Given how well Washington was playing going into the bye week, it's no surprise they slipped some after spending five days away from the game. But they weren't too bad this past weekend, either, slow starts aside.
Video: Trotz on Boyd recall, #CapsFlyers and more
"I thought we actually played probably four decent periods out of the six coming out of the break," says Caps coach Barry Trotz. "The two first periods were not good. And we're trying to put the details back in our game, the structure back in our game and the trust back in our game. That's building, and we're trying to do that. And we'll just try to get better every day with a purpose."
When Washington first visited the Flyers in Philadelphia this season two months ago, the home team was still on a high after a 10-game winning streak was halted earlier that same week. The winning spree vaulted the Flyers into the playoff picture; Philly was actually a point ahead of Washington in the standings going into that Dec. 21 game, but the Flyers also had four games in hand on the Caps. The Flyers were nine points clear of the nearest non-playoff team in the rear view mirror at that point.
The Flyers have won only nine of 27 (9-14-4) games since their steak ended in mid-December. Philadelphia reeled off three straight wins immediately before the NHL's All-Star break, but the Flyers are just 3-5-1 since. Going into Tuesday night's slate of NHL activity, Philadelphia is in 11th place in the Eastern Conference standings, three points south of the final playoff position.
During the life of their 10-game winning streak earlier this season, the Flyers averaged 3.5 goals per game. Along with Pittsburgh, Columbus and the New York Rangers, Philadelphia gave the Metropolitan Division four of the league's top five teams in terms of goals per game just past the quarter mark of the 2016-17 season.

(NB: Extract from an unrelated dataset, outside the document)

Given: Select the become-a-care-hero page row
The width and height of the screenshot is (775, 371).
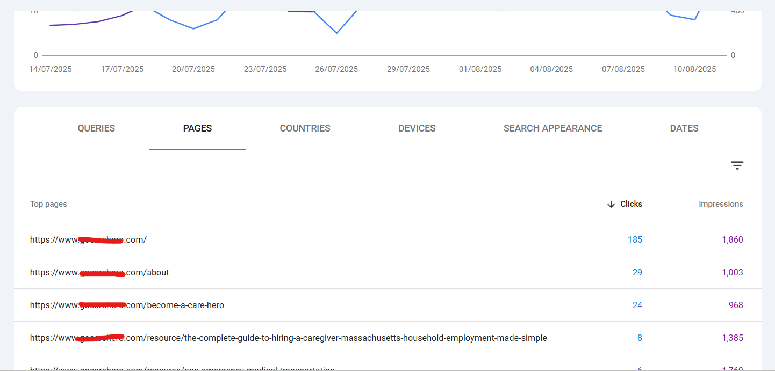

Video: Travis Boyd on his first NHL recall
But goals have been harder to come by for the Flyers of late. They've scored three or fewer goals in 15 straight games now, totaling just 25 goals - and only 16 at even-strength - during that stretch. On the season, the Flyers have dipped back down to a tie for 20th in the league with an average of 2.53 goals per game. While Philadelphia still boasts a top 10 power play in the league, the Flyers have scored just 87 goals at five-on-five in their 59 games this season, and they rank 28th in the circuit in that department, ahead of only New Jersey and Colorado.